» Задания:
- a) Где живет Кен в Барбиленде, если верить отрывку про Барби и Кена?
- b) Перепишите слово в слово кусок отрывка про Барби и Кена от слов «Еще одним серьезным» до слов «этой уродующей реальности.».

Но надо сказать, что и к патриархальности Кенов Гервиг не менее снисходительна. Герой Райана Гослинга говорит: «Сначала я думал, что реальным миром правят мужчины. Потом был момент, я думал, им правят кони. А затем, я понял, кони – это продолжение мужчин». И в этом «легком обвинении патриархата», сводящим его к лошадям, О`Рурк видит «радикальную» и «одну из лучших за последние годы критических реплик культуры» с квинтэссенцией в виде фразы Кена: «Честно говоря, когда я узнал, что патриархат не связан с лошадьми, я потерял интерес». Поясняя контекст, она отмечает, что «фильм, возможно, лучше всего воспринимать как блестящий портрет оскорбленной ультраправой мужественности».

Но всё же настоящим обвинением патриархату, как ни странно, выглядит само социальное устройство матриархатного Барбиленда (своего рода зеркала для реального мира), где «Барби – это всё, а он просто Кен», который ничего не имеет (кроме доски для серфинга), нигде не работает, живет на пляже. И весь смысл его жизни лишь в том, чтобы ловить одобрительный взгляд: «Для Барби каждый день отличный. Но для Кена день становится отличным, только если Барби обратит на него внимание».

Еще одним серьезным обвинением может быть и Странная Барби, изуродованная до неузнаваемости «слишком заигравшимися» девочками и не способная не то, что ходить на цыпочках (что важно), но даже просто нормально стоять на ногах, однако при этом в отличие от остальных кукол знающая о реальности. И, по словам О`Рурк, она странная не столько потому, что «с ней сильно заигрались», а «потому что какая-то девочка использовала ее, чтобы выразить всё свое разочарование по поводу приторного вещизма и примитивных стандартов красоты». Странная Барби – это результат бунта, и она не только помощница главной героини в поиске реальности, она потенциальный разрушитель Барбиленда как пластиковой проекции этой уродующей реальности.

» Исходные данные:

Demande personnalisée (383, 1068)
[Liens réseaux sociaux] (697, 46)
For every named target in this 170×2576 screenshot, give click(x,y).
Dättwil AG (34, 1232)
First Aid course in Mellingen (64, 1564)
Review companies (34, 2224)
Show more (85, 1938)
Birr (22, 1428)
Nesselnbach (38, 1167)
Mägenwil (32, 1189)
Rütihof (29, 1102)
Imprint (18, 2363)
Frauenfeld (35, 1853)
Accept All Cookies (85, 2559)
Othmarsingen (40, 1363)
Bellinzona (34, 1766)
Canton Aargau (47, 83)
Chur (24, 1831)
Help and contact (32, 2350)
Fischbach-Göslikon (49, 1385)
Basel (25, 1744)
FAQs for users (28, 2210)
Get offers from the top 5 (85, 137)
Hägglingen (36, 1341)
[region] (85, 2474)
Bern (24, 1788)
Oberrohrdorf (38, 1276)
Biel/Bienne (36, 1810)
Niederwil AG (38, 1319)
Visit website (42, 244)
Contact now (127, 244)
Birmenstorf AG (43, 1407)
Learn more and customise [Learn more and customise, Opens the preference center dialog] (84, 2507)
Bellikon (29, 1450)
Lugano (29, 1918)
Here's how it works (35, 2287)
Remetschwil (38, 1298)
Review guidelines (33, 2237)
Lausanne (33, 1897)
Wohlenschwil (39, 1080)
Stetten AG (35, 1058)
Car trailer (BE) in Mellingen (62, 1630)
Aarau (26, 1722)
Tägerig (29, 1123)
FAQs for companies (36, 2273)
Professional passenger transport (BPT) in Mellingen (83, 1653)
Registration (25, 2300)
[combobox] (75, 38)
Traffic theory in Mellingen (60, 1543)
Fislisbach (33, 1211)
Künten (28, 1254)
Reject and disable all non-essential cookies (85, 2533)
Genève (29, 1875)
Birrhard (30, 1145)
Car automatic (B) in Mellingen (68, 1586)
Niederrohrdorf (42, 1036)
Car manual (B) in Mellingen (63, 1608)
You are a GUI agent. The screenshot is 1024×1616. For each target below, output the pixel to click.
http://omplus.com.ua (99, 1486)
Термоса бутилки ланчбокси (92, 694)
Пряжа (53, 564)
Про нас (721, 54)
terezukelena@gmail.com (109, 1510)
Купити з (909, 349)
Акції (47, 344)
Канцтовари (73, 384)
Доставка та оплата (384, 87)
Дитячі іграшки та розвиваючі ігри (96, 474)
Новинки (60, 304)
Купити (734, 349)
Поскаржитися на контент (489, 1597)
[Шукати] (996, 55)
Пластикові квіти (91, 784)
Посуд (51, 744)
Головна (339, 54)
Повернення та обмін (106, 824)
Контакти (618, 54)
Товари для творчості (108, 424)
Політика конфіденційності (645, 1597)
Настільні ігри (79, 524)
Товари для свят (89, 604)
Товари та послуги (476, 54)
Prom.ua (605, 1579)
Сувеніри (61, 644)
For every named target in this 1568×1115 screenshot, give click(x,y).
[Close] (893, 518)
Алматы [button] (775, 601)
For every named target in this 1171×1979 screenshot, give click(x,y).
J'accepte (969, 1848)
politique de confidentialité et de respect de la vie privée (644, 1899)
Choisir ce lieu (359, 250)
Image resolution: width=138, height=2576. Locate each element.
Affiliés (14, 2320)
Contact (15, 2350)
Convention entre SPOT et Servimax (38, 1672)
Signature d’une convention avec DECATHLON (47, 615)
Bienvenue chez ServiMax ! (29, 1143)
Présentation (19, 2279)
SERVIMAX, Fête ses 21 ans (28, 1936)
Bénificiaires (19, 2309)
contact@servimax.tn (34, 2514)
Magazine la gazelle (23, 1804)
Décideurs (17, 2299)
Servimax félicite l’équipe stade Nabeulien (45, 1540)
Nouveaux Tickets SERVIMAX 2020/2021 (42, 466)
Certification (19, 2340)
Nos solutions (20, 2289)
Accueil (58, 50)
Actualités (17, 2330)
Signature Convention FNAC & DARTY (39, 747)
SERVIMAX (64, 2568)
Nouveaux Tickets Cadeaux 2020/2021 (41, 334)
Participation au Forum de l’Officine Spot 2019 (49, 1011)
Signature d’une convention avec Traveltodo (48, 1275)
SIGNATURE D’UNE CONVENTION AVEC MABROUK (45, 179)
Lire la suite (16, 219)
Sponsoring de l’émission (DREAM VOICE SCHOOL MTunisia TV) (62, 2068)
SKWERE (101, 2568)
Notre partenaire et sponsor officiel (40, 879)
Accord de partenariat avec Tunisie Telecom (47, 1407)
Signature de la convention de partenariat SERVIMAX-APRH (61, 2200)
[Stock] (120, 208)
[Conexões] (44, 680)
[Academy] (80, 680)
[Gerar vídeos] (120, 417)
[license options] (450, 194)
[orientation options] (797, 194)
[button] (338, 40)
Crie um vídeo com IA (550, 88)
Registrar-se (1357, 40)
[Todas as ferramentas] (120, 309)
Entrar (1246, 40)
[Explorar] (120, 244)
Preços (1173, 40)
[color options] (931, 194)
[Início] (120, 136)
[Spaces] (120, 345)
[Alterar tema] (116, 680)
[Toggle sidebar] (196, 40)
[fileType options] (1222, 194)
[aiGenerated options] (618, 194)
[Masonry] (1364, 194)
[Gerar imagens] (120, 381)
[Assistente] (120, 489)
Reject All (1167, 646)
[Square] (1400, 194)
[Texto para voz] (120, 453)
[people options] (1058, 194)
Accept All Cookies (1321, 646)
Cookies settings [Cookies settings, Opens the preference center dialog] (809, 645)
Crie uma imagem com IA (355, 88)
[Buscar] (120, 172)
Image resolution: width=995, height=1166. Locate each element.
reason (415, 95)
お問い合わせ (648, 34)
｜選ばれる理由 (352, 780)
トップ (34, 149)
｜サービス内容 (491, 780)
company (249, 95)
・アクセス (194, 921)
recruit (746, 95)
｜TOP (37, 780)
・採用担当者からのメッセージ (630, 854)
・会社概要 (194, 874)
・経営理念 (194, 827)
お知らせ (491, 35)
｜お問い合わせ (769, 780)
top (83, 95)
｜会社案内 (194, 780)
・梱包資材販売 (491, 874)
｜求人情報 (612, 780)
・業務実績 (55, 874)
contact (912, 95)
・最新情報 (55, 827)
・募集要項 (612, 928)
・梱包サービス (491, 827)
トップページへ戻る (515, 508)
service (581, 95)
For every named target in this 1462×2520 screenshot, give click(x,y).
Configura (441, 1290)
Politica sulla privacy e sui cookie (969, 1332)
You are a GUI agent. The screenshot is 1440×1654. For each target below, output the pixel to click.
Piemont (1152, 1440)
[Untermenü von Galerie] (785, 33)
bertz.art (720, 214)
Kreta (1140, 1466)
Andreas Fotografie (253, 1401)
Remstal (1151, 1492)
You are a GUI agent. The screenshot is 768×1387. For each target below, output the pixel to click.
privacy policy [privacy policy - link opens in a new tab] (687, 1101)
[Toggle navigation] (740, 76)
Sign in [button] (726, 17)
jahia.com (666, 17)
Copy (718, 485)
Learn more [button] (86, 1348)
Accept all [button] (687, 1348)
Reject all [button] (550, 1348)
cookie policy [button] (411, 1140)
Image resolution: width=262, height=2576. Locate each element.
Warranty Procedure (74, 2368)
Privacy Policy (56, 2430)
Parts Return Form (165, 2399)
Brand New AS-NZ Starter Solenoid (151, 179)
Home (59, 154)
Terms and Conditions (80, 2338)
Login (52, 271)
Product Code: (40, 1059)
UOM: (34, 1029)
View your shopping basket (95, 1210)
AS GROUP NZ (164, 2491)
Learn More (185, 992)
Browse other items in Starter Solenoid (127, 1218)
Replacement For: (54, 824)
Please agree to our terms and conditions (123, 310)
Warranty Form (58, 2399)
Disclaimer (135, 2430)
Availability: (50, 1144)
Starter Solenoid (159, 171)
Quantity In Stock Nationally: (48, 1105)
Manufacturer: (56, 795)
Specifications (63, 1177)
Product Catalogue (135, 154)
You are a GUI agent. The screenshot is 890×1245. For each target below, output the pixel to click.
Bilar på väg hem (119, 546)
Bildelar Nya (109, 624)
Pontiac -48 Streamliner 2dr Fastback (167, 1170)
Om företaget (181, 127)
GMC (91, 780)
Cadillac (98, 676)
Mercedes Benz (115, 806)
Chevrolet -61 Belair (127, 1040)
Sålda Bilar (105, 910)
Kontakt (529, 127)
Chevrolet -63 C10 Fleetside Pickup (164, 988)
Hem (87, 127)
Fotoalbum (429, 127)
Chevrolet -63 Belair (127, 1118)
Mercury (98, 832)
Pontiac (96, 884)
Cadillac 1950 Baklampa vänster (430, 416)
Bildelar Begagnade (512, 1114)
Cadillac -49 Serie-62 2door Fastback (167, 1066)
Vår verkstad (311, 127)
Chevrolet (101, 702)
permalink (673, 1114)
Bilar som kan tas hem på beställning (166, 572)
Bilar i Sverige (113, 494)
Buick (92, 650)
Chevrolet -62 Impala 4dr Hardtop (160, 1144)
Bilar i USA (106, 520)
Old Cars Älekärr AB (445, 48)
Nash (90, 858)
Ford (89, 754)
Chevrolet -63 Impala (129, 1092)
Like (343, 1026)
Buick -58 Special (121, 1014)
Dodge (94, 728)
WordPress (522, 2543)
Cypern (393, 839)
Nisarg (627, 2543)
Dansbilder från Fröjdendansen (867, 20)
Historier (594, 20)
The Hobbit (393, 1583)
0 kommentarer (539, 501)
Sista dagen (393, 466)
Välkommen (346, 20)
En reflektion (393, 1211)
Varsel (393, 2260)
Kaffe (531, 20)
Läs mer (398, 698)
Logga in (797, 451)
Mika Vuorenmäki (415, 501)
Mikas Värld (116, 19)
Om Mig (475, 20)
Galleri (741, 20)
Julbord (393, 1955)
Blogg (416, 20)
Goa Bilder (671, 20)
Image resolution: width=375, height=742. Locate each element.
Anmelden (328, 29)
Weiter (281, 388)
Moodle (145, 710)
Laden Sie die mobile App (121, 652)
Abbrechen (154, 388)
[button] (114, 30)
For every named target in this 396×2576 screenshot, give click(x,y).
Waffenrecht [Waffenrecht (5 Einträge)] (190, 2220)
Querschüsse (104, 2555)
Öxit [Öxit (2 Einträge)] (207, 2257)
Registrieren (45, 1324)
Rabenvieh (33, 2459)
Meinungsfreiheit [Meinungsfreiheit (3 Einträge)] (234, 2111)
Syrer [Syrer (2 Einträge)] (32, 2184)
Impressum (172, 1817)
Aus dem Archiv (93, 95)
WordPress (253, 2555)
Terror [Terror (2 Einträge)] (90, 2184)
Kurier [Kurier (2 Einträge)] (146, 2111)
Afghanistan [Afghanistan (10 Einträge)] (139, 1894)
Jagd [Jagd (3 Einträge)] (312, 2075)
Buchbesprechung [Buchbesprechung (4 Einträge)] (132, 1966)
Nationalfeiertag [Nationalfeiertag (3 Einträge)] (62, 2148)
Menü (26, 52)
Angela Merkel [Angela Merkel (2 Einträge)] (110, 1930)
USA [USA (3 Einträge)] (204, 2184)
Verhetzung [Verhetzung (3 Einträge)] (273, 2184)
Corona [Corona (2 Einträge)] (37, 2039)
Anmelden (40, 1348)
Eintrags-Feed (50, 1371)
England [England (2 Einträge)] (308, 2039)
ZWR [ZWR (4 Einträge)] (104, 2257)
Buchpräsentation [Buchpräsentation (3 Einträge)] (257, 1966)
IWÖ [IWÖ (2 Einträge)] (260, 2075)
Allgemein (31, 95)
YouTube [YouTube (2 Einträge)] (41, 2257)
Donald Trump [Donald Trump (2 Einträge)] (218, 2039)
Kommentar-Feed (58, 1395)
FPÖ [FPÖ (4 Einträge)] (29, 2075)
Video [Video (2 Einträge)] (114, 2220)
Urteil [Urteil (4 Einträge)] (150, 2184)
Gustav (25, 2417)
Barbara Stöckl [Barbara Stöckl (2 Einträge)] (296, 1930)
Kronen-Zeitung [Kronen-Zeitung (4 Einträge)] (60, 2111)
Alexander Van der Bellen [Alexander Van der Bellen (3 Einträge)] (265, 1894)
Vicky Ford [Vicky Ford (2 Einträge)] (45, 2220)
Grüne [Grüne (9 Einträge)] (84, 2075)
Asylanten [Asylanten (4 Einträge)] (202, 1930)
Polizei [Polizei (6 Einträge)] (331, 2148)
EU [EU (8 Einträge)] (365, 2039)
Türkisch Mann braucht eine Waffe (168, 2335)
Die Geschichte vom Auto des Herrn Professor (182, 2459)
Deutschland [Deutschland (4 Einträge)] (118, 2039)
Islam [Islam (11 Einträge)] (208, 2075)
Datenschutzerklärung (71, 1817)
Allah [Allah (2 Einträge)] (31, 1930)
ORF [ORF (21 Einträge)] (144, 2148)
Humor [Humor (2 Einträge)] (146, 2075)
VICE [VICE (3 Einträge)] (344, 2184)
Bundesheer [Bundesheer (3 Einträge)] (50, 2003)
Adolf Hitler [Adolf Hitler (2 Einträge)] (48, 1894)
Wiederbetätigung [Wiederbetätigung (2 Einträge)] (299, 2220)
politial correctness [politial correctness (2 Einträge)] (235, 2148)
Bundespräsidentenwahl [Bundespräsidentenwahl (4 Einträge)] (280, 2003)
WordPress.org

» Ответы к заданиям:
- a) На пляже.

- b)
Еще одним серьезным обвинением может быть и Странная Барби, изуродованная до неузнаваемости «слишком заигравшимися» девочками и не способная не то, что ходить на цыпочках (что важно), но даже просто нормально стоять на ногах, однако при этом в отличие от остальных кукол знающая о реальности. И, по словам О`Рурк, она странная не столько потому, что «с ней сильно заигрались», а «потому что какая-то девочка использовала ее, чтобы выразить всё свое разочарование по поводу приторного вещизма и примитивных стандартов красоты». Странная Барби – это результат бунта, и она не только помощница главной героини в поиске реальности, она потенциальный разрушитель Барбиленда как пластиковой проекции этой уродующей реальности.